→ SOURCE INFORMATION:
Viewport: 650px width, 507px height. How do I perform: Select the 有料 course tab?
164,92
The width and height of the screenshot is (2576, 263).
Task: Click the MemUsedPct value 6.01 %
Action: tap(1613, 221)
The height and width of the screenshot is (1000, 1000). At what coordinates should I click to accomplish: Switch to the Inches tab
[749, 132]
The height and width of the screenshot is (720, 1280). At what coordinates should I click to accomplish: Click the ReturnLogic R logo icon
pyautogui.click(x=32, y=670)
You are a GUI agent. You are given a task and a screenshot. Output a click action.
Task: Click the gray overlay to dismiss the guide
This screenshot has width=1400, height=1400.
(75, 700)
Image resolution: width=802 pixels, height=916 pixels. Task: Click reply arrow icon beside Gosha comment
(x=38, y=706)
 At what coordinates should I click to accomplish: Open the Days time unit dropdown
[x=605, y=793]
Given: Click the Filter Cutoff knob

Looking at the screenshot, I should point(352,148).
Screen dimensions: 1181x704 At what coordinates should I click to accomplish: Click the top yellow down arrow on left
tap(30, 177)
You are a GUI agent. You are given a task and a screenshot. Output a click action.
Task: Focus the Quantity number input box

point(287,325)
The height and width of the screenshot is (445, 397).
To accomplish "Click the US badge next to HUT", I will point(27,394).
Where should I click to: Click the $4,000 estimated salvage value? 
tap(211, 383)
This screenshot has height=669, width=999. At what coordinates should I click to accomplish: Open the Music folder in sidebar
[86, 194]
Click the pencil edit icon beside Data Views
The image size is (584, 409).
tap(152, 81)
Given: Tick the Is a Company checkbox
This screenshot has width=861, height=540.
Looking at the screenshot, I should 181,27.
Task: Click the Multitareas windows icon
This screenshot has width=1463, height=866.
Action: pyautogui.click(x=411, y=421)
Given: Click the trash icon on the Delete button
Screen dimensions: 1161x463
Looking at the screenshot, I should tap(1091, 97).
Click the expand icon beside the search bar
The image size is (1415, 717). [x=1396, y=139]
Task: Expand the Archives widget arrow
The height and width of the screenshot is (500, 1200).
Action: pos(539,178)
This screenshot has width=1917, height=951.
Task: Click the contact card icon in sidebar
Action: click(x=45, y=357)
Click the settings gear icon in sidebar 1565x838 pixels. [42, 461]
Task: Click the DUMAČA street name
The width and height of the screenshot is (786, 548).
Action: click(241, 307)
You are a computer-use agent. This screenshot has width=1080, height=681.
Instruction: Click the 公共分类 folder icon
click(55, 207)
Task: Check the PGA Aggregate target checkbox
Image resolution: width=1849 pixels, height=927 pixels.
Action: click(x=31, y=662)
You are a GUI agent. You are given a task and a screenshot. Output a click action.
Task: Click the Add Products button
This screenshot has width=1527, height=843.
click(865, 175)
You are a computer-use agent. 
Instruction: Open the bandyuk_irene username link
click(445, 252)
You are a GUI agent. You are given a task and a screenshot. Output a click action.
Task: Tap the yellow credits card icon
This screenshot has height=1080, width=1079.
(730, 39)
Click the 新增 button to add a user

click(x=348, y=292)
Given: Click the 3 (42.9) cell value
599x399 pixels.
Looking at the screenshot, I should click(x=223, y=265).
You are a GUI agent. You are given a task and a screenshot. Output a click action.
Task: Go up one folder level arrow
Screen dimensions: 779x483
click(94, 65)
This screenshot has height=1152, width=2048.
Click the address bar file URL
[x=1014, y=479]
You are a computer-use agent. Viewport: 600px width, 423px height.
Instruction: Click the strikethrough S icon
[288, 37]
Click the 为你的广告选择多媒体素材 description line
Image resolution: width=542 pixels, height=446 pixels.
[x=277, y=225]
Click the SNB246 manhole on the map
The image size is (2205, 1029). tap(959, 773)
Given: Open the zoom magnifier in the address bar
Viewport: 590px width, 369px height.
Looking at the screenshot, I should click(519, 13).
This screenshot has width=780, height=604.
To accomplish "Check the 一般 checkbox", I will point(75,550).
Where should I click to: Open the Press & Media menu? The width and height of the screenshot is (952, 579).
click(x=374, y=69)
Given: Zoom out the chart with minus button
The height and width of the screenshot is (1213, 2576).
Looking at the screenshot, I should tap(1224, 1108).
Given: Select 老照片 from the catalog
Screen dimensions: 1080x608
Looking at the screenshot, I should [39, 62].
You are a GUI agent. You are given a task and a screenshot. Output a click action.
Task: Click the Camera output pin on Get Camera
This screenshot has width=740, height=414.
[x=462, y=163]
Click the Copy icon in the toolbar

→ INSTRUCTIONS FOR THE TASK:
Look back at the entries above and repeat, unchanged, every line from the line holding "Where should I click to: Click" through the line holding "Given: Tick the Is a Company checkbox".

→ ANSWER TO THIS TASK:
Where should I click to: Click the $4,000 estimated salvage value? 
tap(211, 383)
This screenshot has height=669, width=999. At what coordinates should I click to accomplish: Open the Music folder in sidebar
[86, 194]
Click the pencil edit icon beside Data Views
The image size is (584, 409).
tap(152, 81)
Given: Tick the Is a Company checkbox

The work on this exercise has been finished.